DIRECTIVE: Add 140 to every coordinate in the records starting at the line that contains "How do I perform: Click" and ending at the line that contains "pos(1210,96)", then write out all of those lines again, requests included. Leave the pictures out of your answer.

-- start of TASK INPUTS --

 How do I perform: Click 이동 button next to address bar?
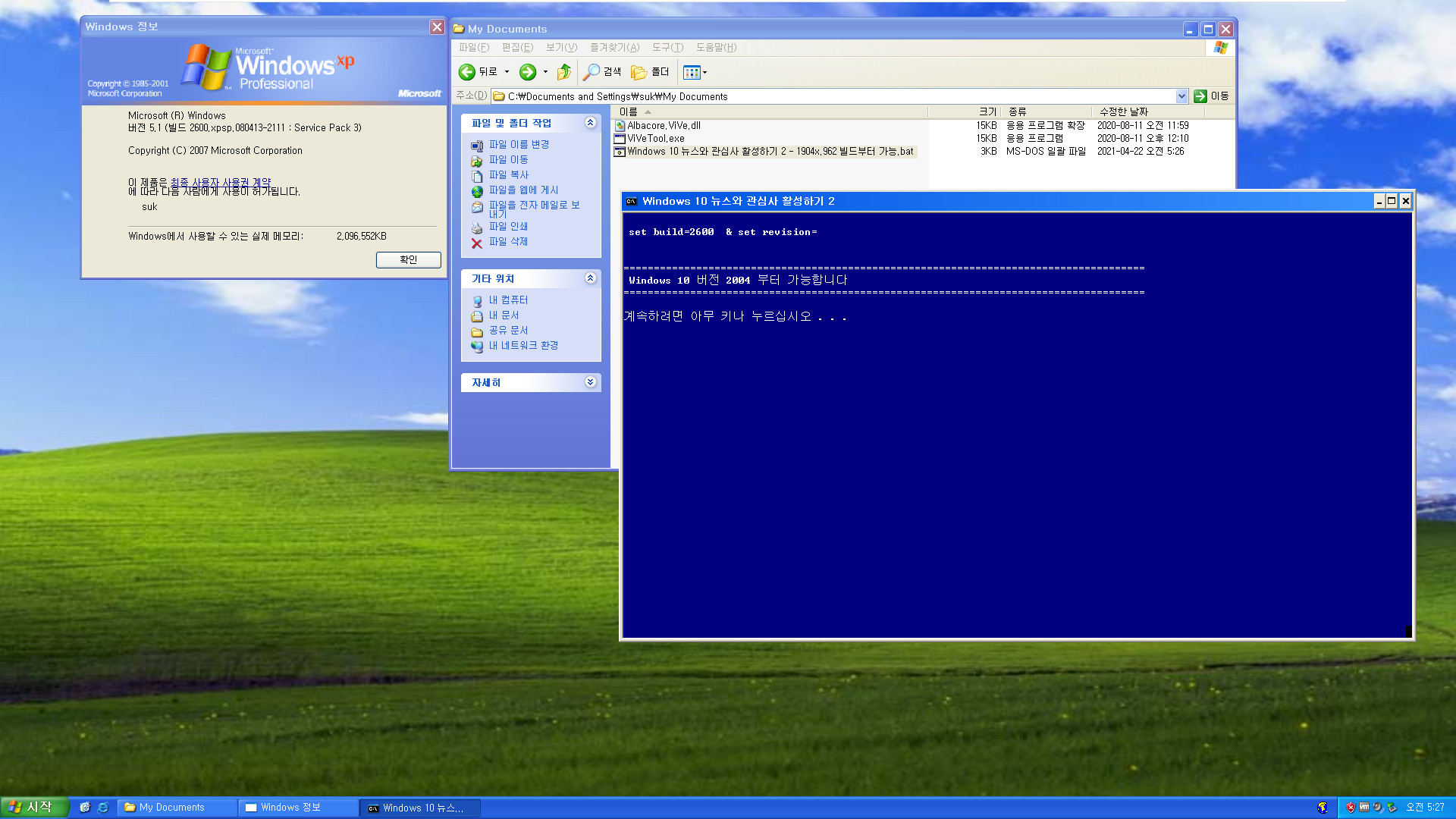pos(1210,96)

-- end of TASK INPUTS --
-- start of TASK INPUTS --

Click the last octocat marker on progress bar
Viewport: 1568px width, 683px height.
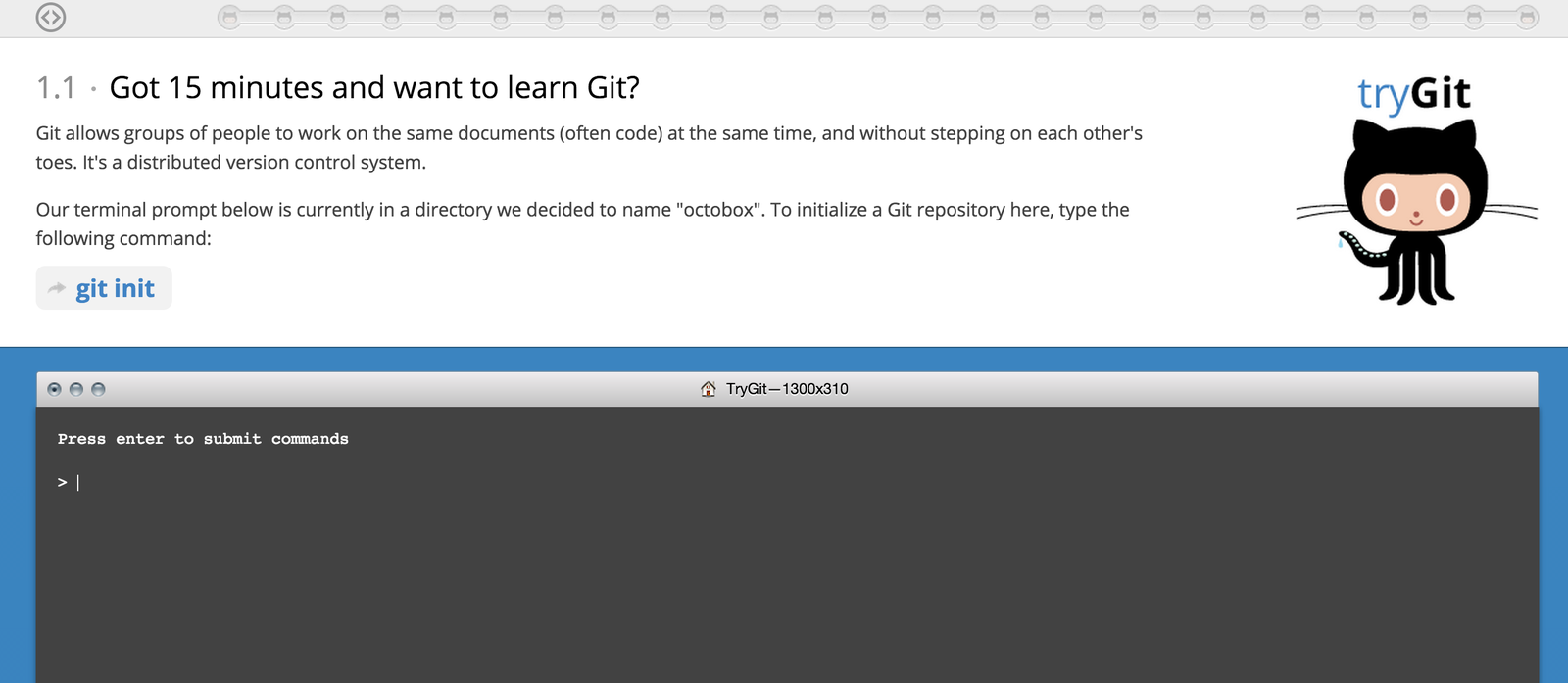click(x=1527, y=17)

-- end of TASK INPUTS --
-- start of TASK INPUTS --

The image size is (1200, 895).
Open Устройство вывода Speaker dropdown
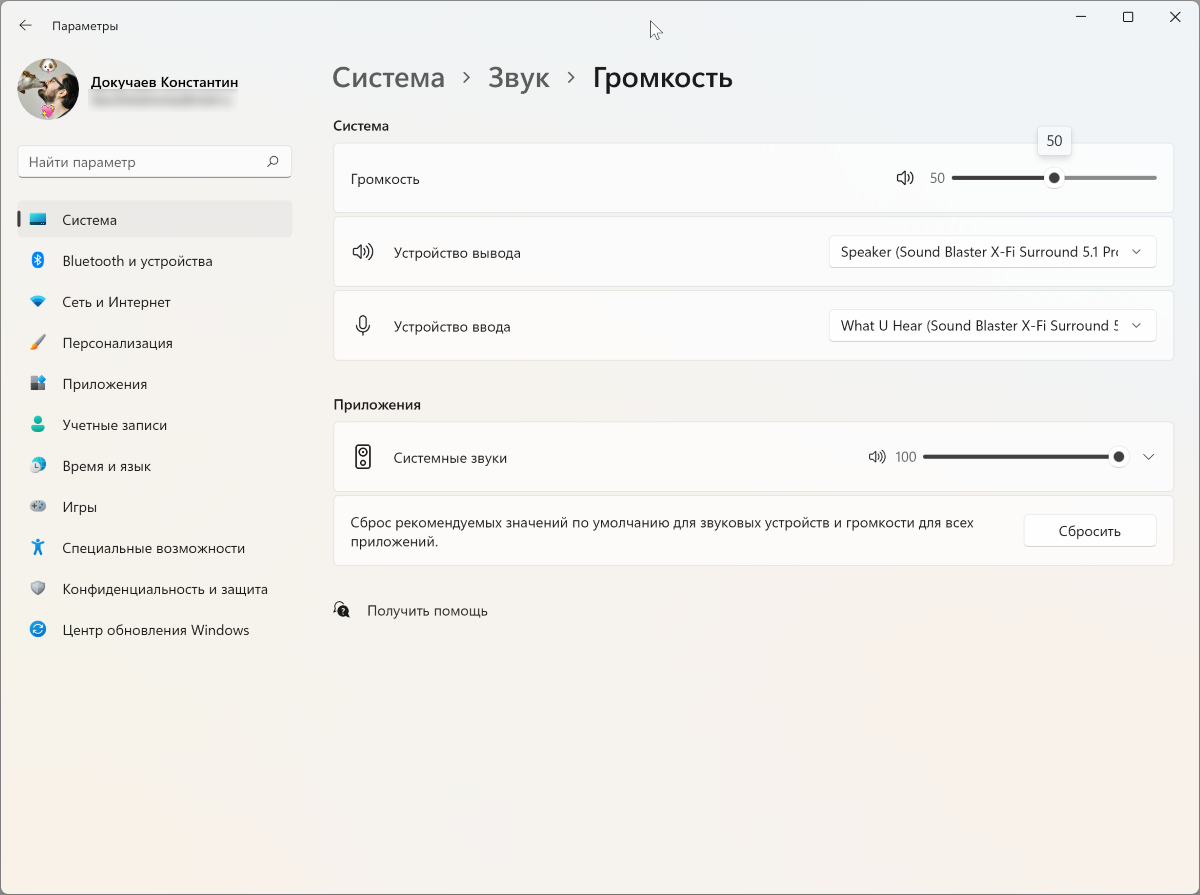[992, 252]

-- end of TASK INPUTS --

THE ANSWER:
 How do I perform: Click 이동 button next to address bar?
pos(1350,236)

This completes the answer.